[Collected data entries]
----

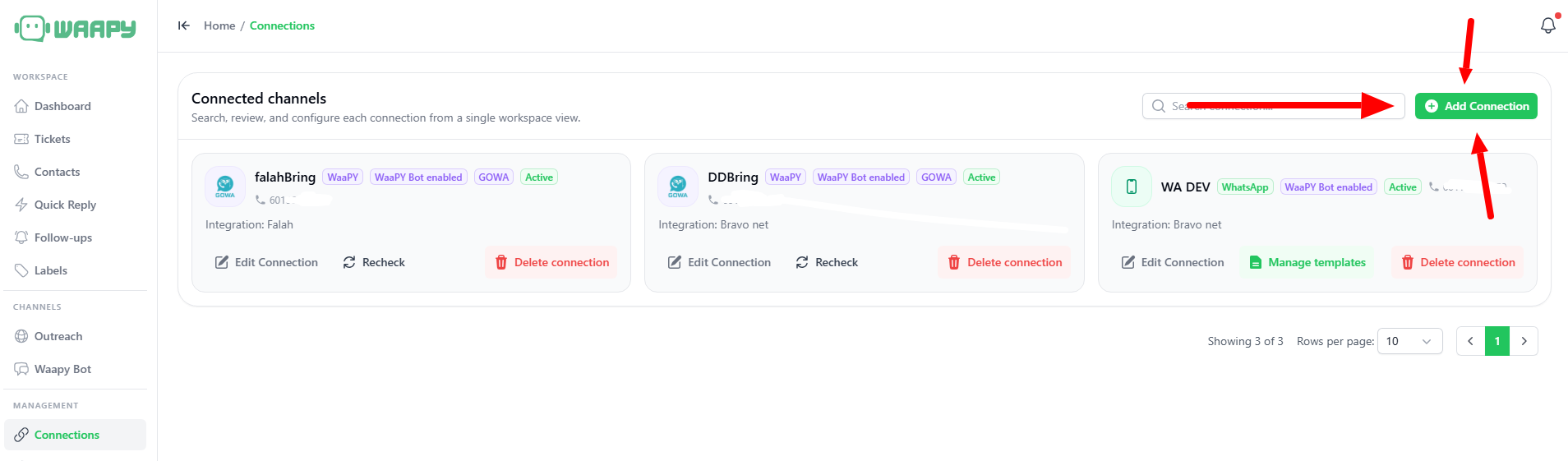Go to the previous page arrow
This screenshot has height=461, width=1568.
[x=1470, y=341]
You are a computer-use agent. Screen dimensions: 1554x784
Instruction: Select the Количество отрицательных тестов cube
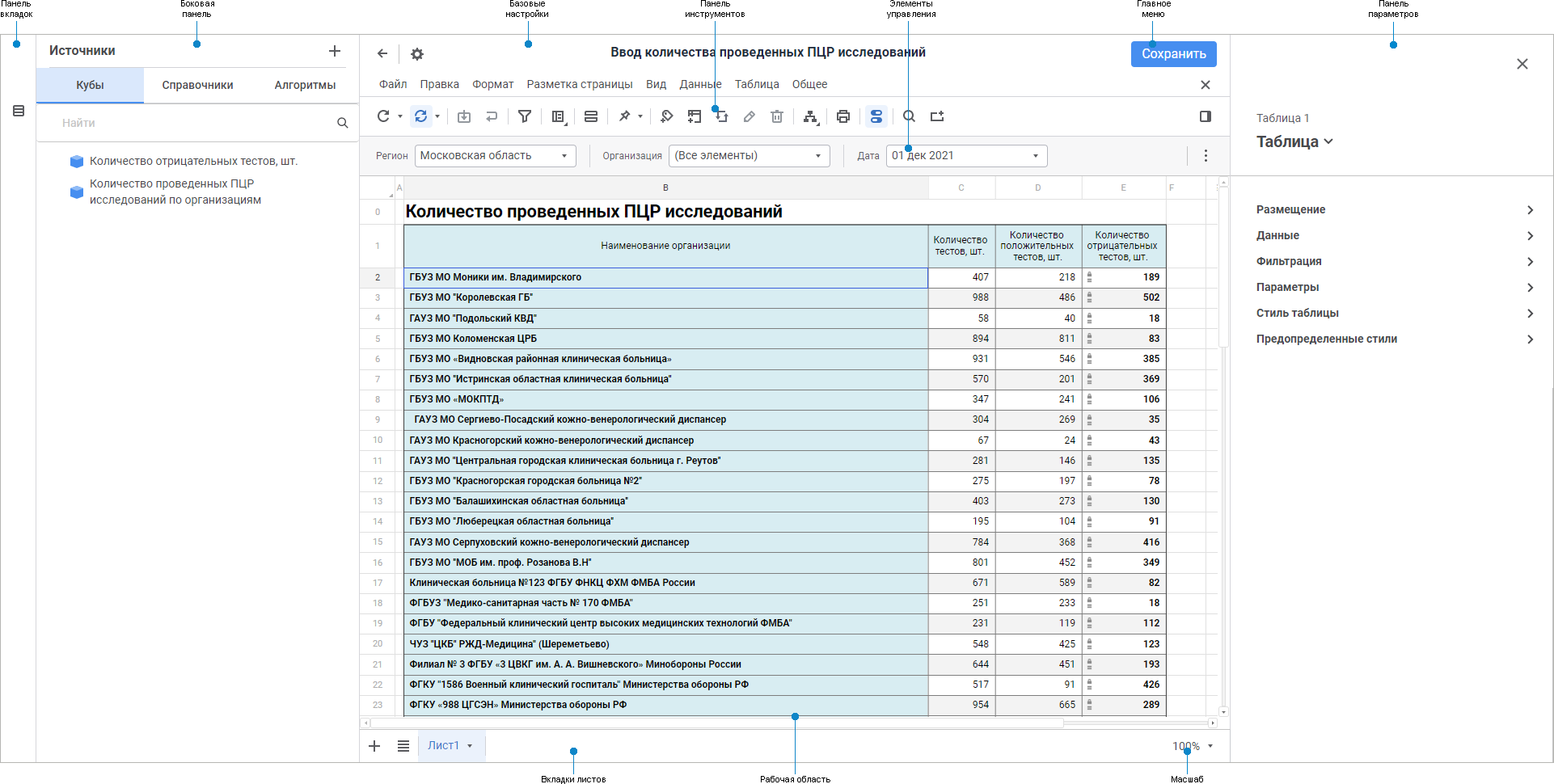(x=193, y=162)
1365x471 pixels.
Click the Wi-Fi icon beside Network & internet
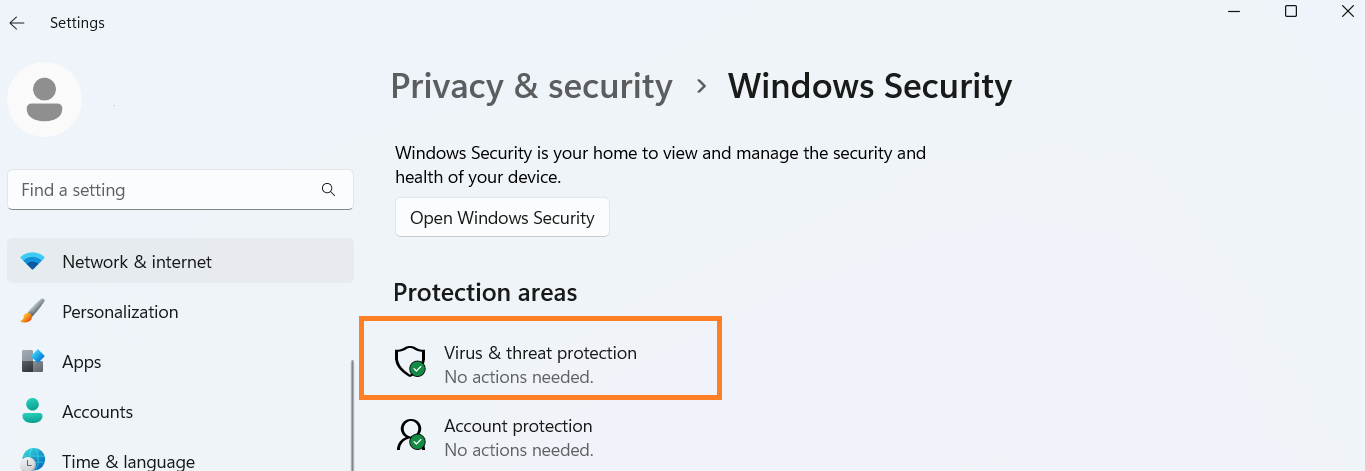[x=33, y=262]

----

» **What to work on**:
With all pictures excluded, output exactly the lines from the one containing "You are a computer-use" through the final line of the entries, inclusive.

» **Result**:
You are a computer-use agent. Screen dimensions: 1554x784
Instruction: Select the Количество отрицательных тестов cube
(x=193, y=162)
1365x471 pixels.
Click the Wi-Fi icon beside Network & internet
[x=33, y=262]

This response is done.